你当前正在访问 Microsoft Azure Global Edition 技术文档网站。 如果需要访问由世纪互联运营的 Microsoft Azure 中国技术文档网站,请访问 https://docs.azure.cn。
用于 Azure Monitor 中的 Log Analytics 工作区的资源管理器模板示例
本文包含用于在 Azure Monitor 中创建和配置 Log Analytics 工作区的 Azure 资源管理器模板示例。 每个示例都包含模板文件和参数文件,其中包含要提供给模板的示例值。
注意
有关可用示例的列表以及在 Azure 订阅中部署这些示例的指南,请参阅 Azure Monitor 资源管理器示例。
模板参考
创建 Log Analytics 工作区
下面的示例创建一个新的空 Log Analytics 工作区。 工作区具有唯一的工作区 ID 和资源 ID。 你可以在不同的资源组中重复使用相同的工作区名称。
说明
- 如果指定“免费”定价层,则删除 retentionInDays 元素。
模板文件
@description('Specify the name of the workspace.')
param workspaceName string
@description('Specify the location for the workspace.')
param location string
@description('Specify the pricing tier: PerGB2018 or legacy tiers (Free, Standalone, PerNode, Standard or Premium) which are not available to all customers.')
@allowed([
'CapacityReservation'
'Free'
'LACluster'
'PerGB2018'
'PerNode'
'Premium'
'Standalone'
'Standard'
])
param sku string = 'PerGB2018'
@description('Specify the number of days to retain data.')
param retentionInDays int = 120
@description('Specify true to use resource or workspace permissions, or false to require workspace permissions.')
param resourcePermissions bool
@description('Specify the number of days to retain data in Heartbeat table.')
param heartbeatTableRetention int
resource workspace 'Microsoft.OperationalInsights/workspaces@2021-12-01-preview' = {
name: workspaceName
location: location
properties: {
sku: {
name: sku
}
retentionInDays: retentionInDays
features: {
enableLogAccessUsingOnlyResourcePermissions: resourcePermissions
}
}
}
resource table 'Microsoft.OperationalInsights/workspaces/tables@2021-12-01-preview' = {
parent: workspace
name: 'Heartbeat'
properties: {
retentionInDays: heartbeatTableRetention
}
}
参数文件
{
"$schema": "https://schema.management.azure.com/schemas/2019-04-01/deploymentParameters.json#",
"contentVersion": "1.0.0.0",
"parameters": {
"workspaceName": {
"value": "MyWorkspace"
},
"sku": {
"value": "PerGB2018"
},
"location": {
"value": "eastus"
},
"resourcePermissions": {
"value": true
},
"heartbeatTableRetention": {
"value": 30
}
}
}
收集 Windows 事件
下面的示例将 Windows 事件的收集添加到现有工作区。
说明
- 为要收集的每个事件日志添加一个 datasources 元素。 可以为每个日志指定不同的事件类型集。
模板文件
@description('Specify the name of the workspace.')

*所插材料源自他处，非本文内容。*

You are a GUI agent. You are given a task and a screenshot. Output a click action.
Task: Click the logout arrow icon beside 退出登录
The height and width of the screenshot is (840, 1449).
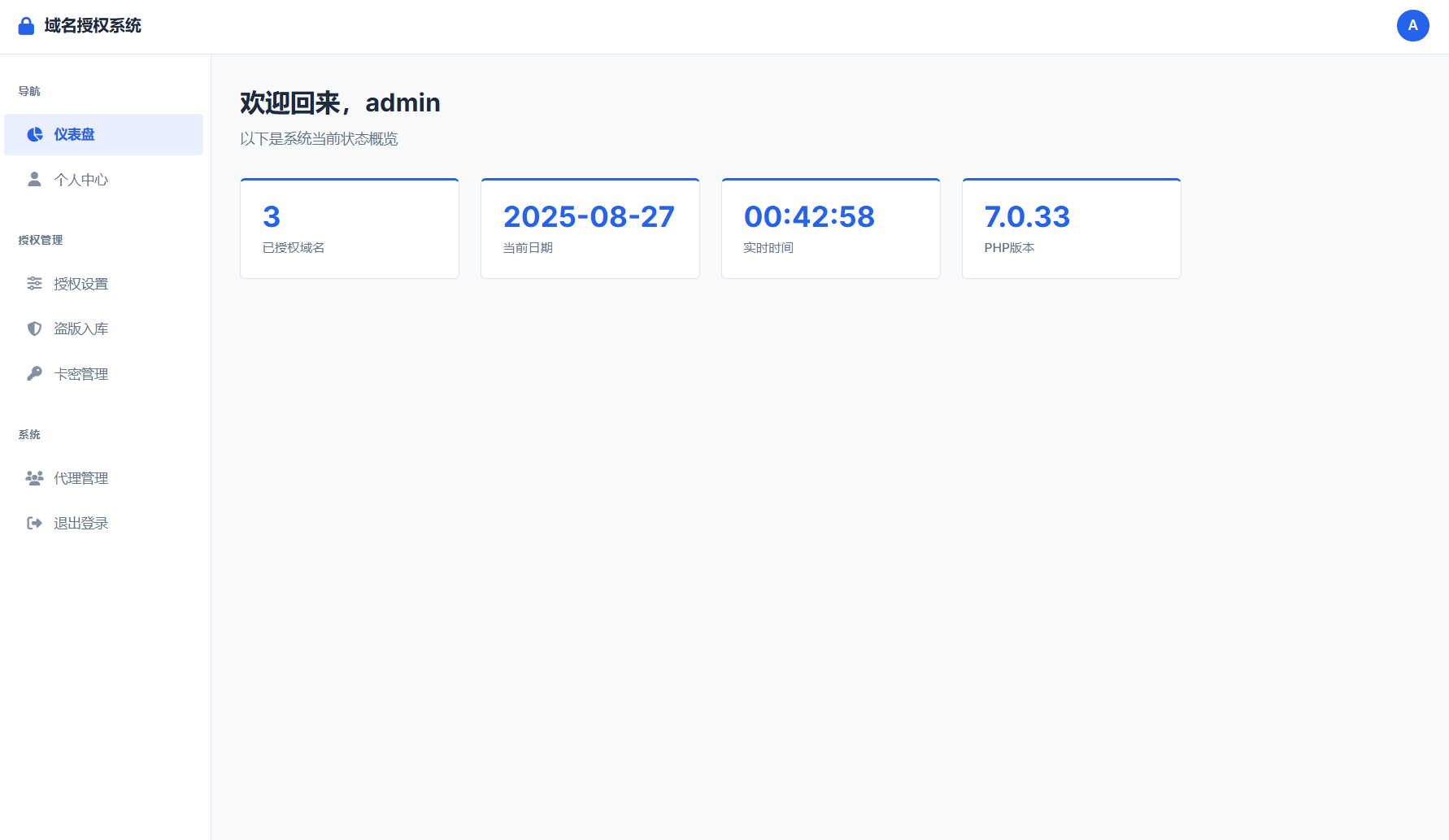[34, 523]
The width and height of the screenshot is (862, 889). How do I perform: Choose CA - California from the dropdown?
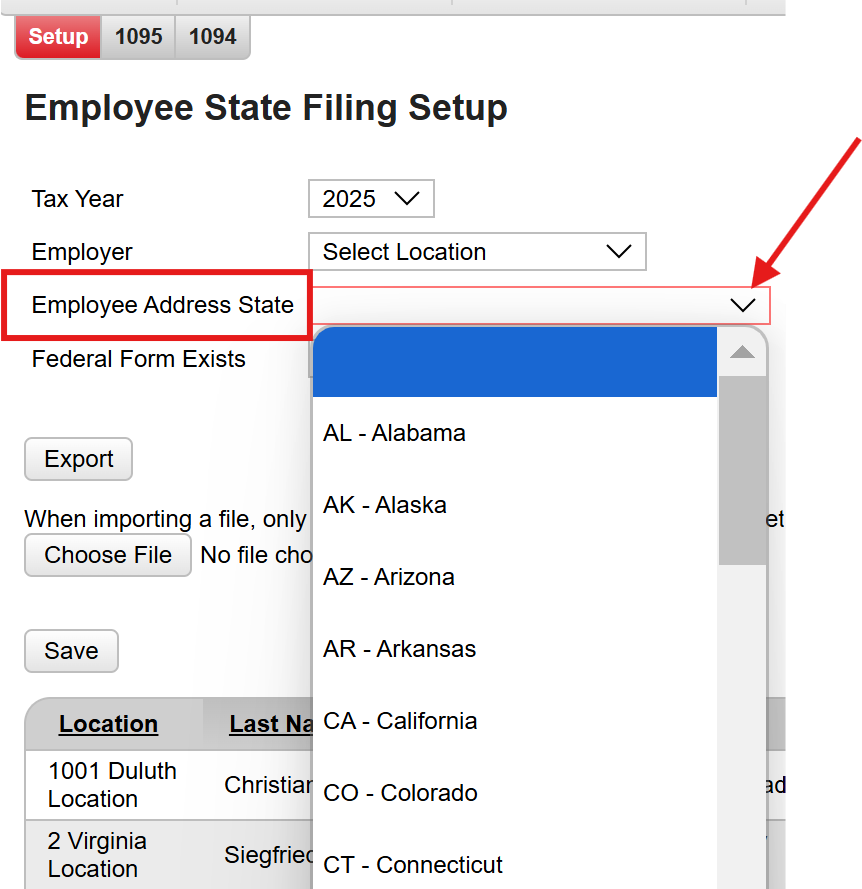399,720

param workspaceName string
@description('Specify the location for the workspace.')
param location string
resource workspace'Microsoft.OperationalInsights/workspaces@2021-12-01-preview' = {
name: workspaceName
location: location
properties: {}
}
resource windowsEventsSystemDataSource 'Microsoft.OperationalInsights/workspaces/dataSources@2020-08-01' = {
parent: workspace
name: 'WindowsEventsSystem'
kind: 'WindowsEvent'
properties: {
eventLogName: 'System'
eventTypes: [
{
eventType: 'Error'
}
{
eventType: 'Warning'
}
]
}
}
resource WindowsEventApplicationDataSource 'Microsoft.OperationalInsights/workspaces/dataSources@2020-08-01' = {
parent: workspace
name: 'WindowsEventsApplication'
kind: 'WindowsEvent'
properties: {
eventLogName: 'Application'
eventTypes: [
{
eventType: 'Error'
}
{
eventType: 'Warning'
}
{
eventType: 'Information'
}
]
}
}
参数文件
{
"$schema": "https://schema.management.azure.com/schemas/2019-04-01/deploymentParameters.json#",
"contentVersion": "1.0.0.0",
"parameters": {
"workspaceName": {
"value": "MyWorkspace"
},
"location": {
"value": "eastus"
}
}
}
收集 syslog
下面的示例将 syslog 事件的收集添加到现有工作区。
说明
- 为要收集的每个设备添加一个 datasources 元素。 可以为每个设备指定不同的严重性集。
模板文件
@description('Specify the name of the workspace.')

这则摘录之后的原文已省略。